Christen considers the ability to write such a document an important practical skill for anyone interested in working in the NGO sector. Using memo writing as an assignment tool combines his subject expertise with his real-world experience, one of the benefits a professor of practice brings to the Maxwell School classroom.

“He wasn’t just teaching the theoretical aspect of the course but empowering you with skills you need if you were to start working in a development agency,” says Odunayo Arowolo ’13 MAIR/Econ, who took the course in fall 2012. “He wants you to be able to hit the ground running.”

Ayo Arowolo
Recent student Odunayo Arowolo, now working at the Boulder Institute.

A year later, Arowolo is a program manager at the Boulder Institute in Syracuse. Since May, she’s managed the microfinance training program in Turin, Italy, where she puts those skills to use marketing and organizing the three-week program, including managing course content, faculty, and course-selection and advisory services for the 182 participants.

Working for an international organization involved in addressing poverty through financial inclusion is a dream job for Arowolo, one she never expected to find in Syracuse. “This is a very well-known organization but it was an outlier here in Syracuse,” she says.

Which is what makes it all the more valuable for Maxwell students. “Our students want to work in international NGOs, which often means going to New York, D.C., or overseas,” says Ross Rubenstein, chair of public administration and international affairs. “That’s fine, but it’s really fantastic to have the opportunity to work at an important NGO while still on campus and taking classes.”

Sam Giber ’13 BS (Econ) and Sichu Mali ’13 MAIR both interned with the Boulder Institute last summer with support from Boulder’s grant from the MasterCard Foundation.

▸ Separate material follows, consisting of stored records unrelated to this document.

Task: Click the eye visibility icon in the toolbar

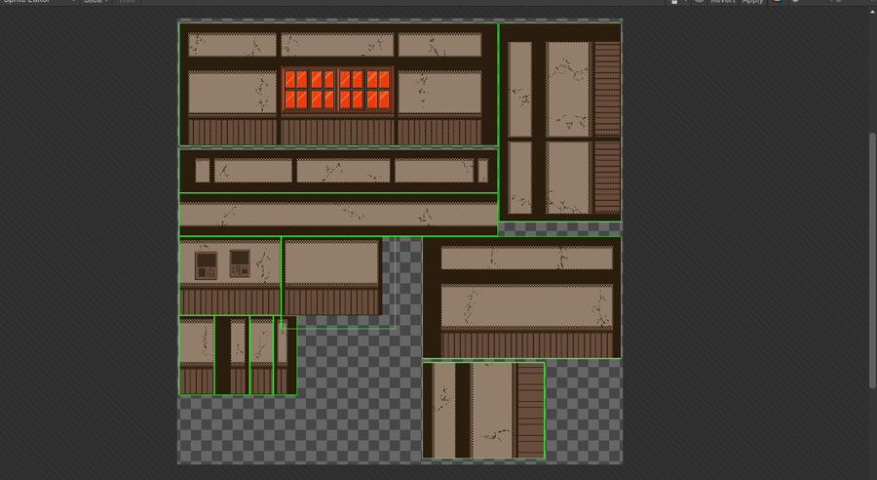Action: (x=699, y=2)
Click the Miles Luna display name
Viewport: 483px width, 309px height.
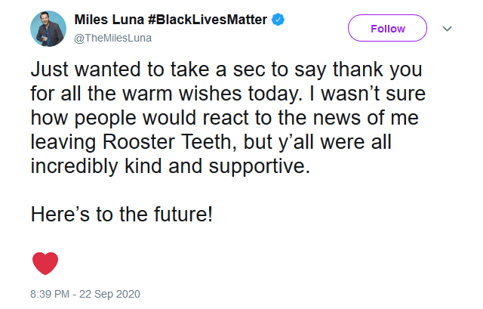click(x=109, y=20)
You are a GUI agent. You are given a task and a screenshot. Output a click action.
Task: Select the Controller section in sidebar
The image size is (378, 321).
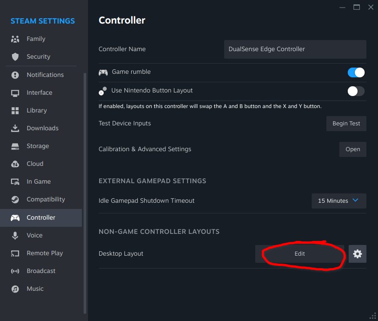(41, 217)
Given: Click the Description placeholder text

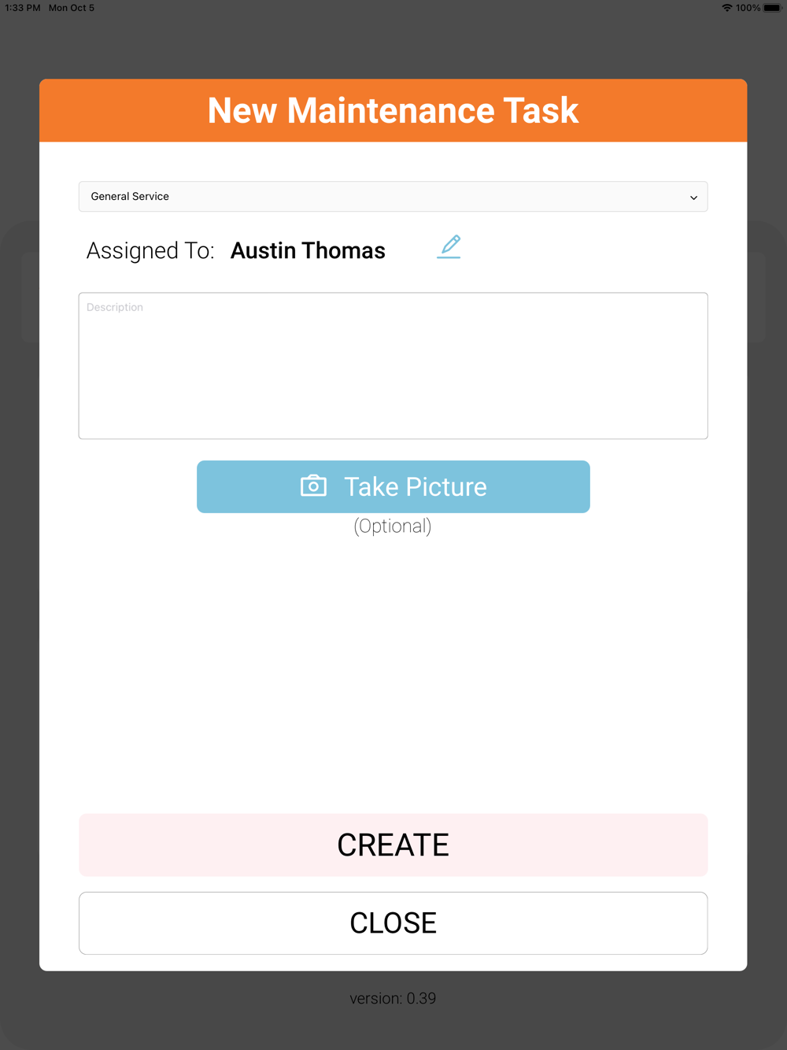Looking at the screenshot, I should 115,307.
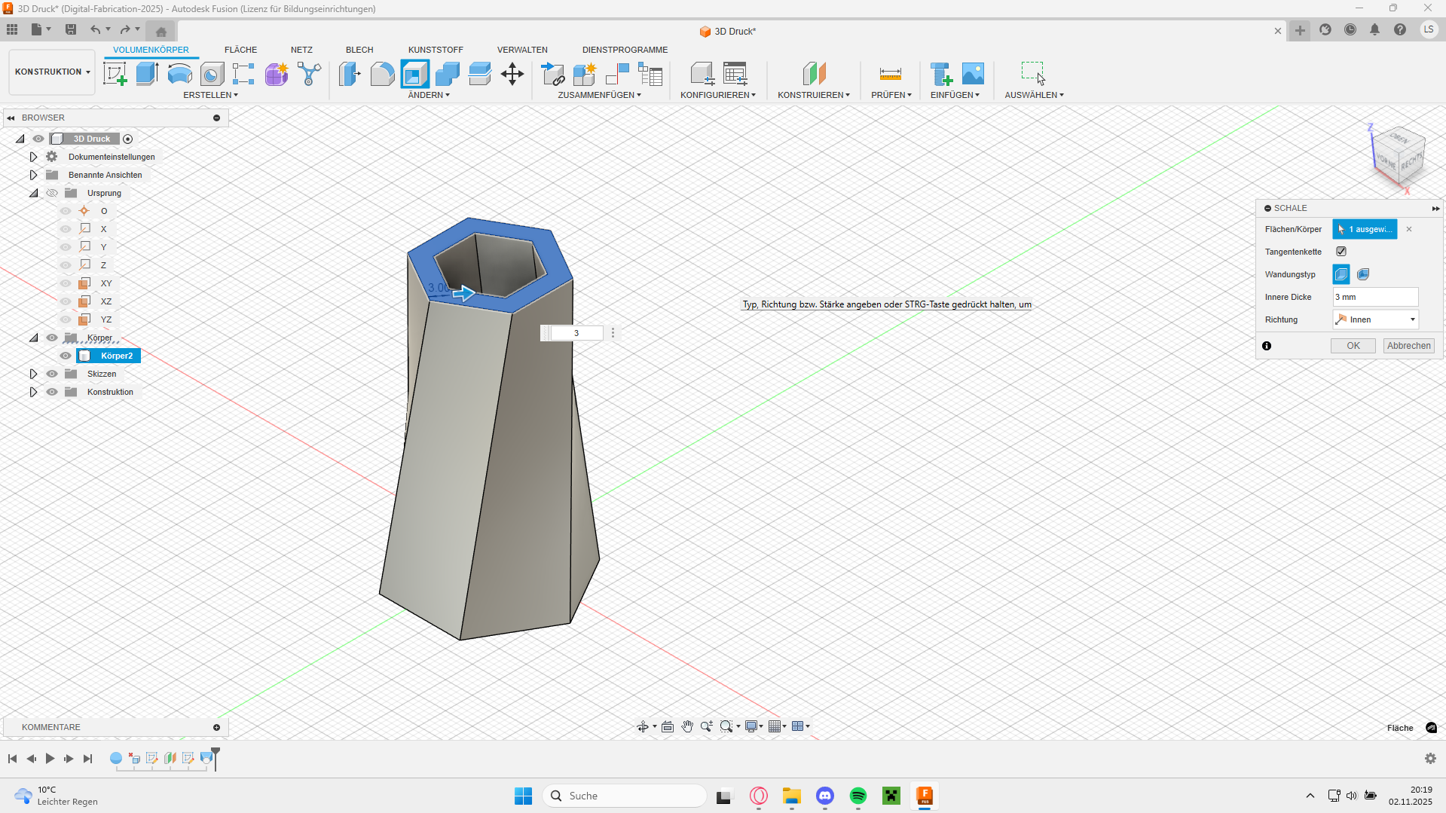Viewport: 1446px width, 813px height.
Task: Expand the Dokumenteinstellungen tree node
Action: pos(33,157)
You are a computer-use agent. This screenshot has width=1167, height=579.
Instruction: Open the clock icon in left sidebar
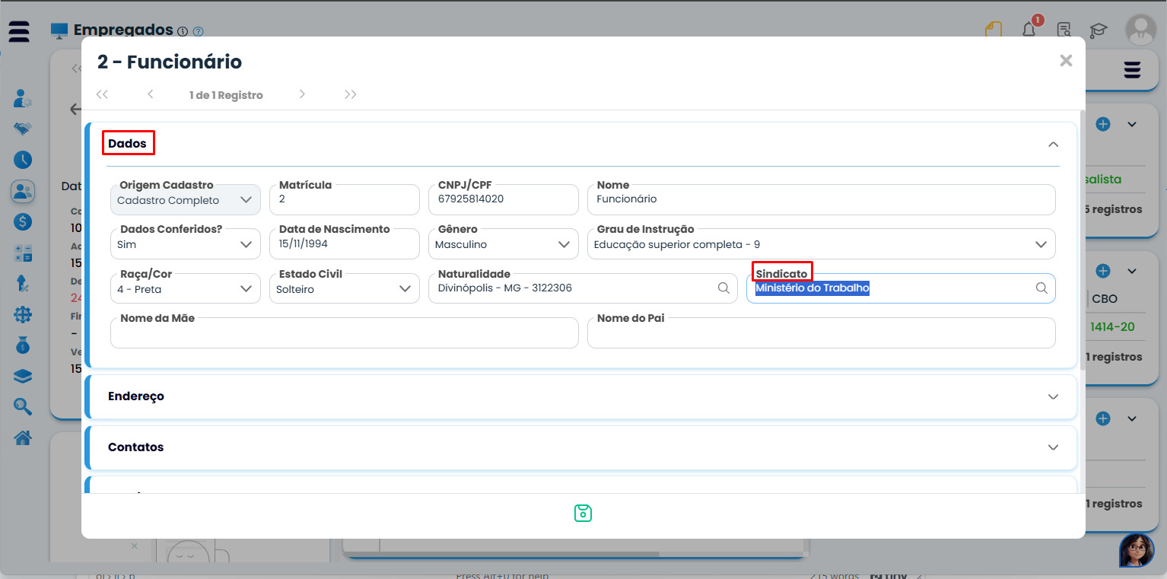23,160
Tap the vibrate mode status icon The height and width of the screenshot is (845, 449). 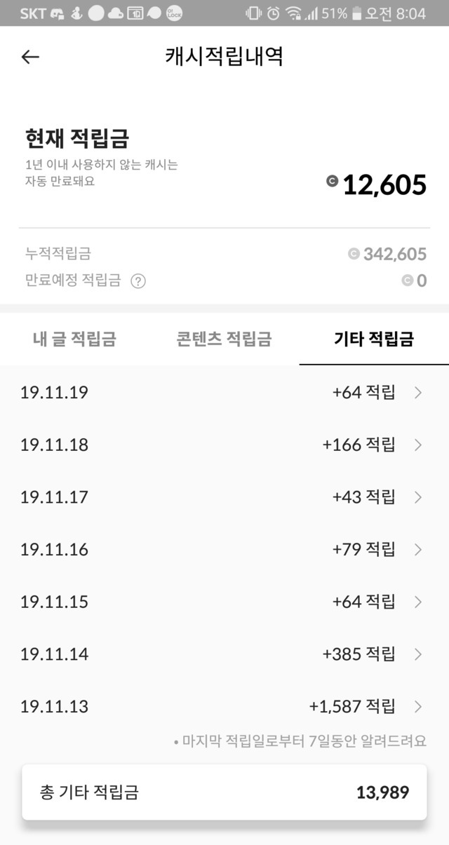pos(253,13)
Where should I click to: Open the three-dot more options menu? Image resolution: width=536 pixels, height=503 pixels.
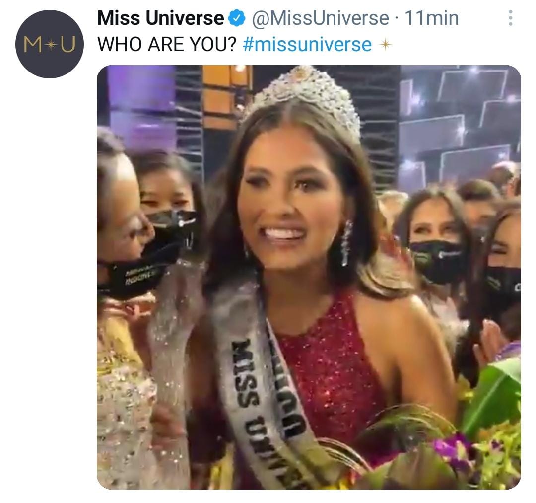pos(510,18)
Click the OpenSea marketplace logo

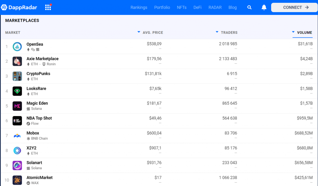pyautogui.click(x=17, y=47)
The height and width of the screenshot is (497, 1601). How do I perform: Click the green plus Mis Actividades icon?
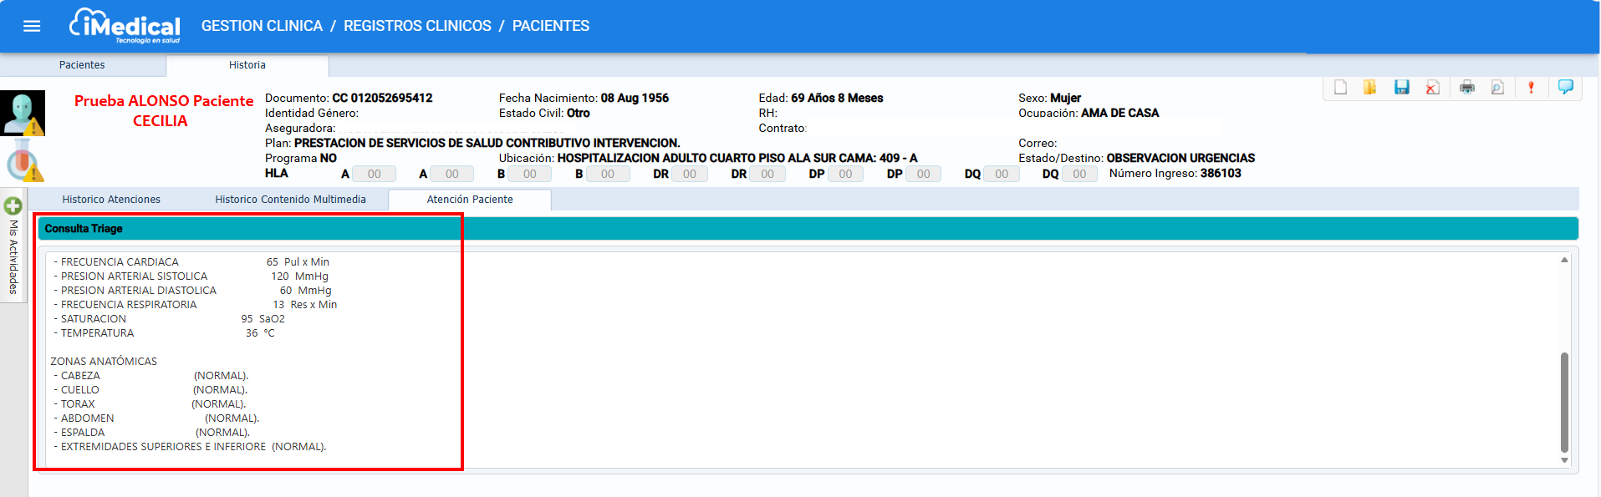coord(13,205)
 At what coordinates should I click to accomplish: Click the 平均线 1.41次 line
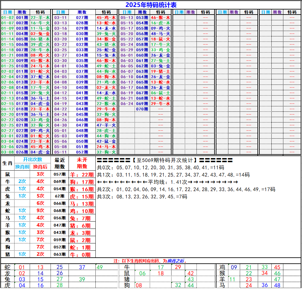(167, 182)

Giber had just completed a bachelor’s degree in economics, having written his senior thesis on microfinance. He spent the summer rebuilding the organization’s website and helping craft a social media presence, an effort to develop platforms to build an online alumni network.

Giber also had the opportunity to attend Boulder’s microfinance training program in Turin and complete the certificate, providing operational support to the program outside the classroom.

“The classroom environment in the Boulder Institute’s programs is extremely dynamic,” says Giber, now an analyst at the Argo Group, an international specialty insurance underwriter in Manhattan. “I was able to sit with microfinance practitioners from all over the world and that is an experience that just can’t be duplicated.”

Mali had just completed the first year of a master’s in international relations when she landed an internship working on the MasterCard financial inclusion seminar held in Turin in July. “I did a lot of work related to the logistics of the event -- phone calls inviting people to attend, drafting e-mails to remind people of their travel arrangements, just making sure everything ran as smoothly as possible,” she says.

Detail-oriented by nature, Mali says the assignment honed her skills to a new level. “Working and collaborating with people in a multicultural setting can be challenging but it was such a positive growth opportunity for me,” she says of her internship. “My colleagues were honest about giving me the best feedback to improve. I’m sure that’s going to help me as I pursue my career.”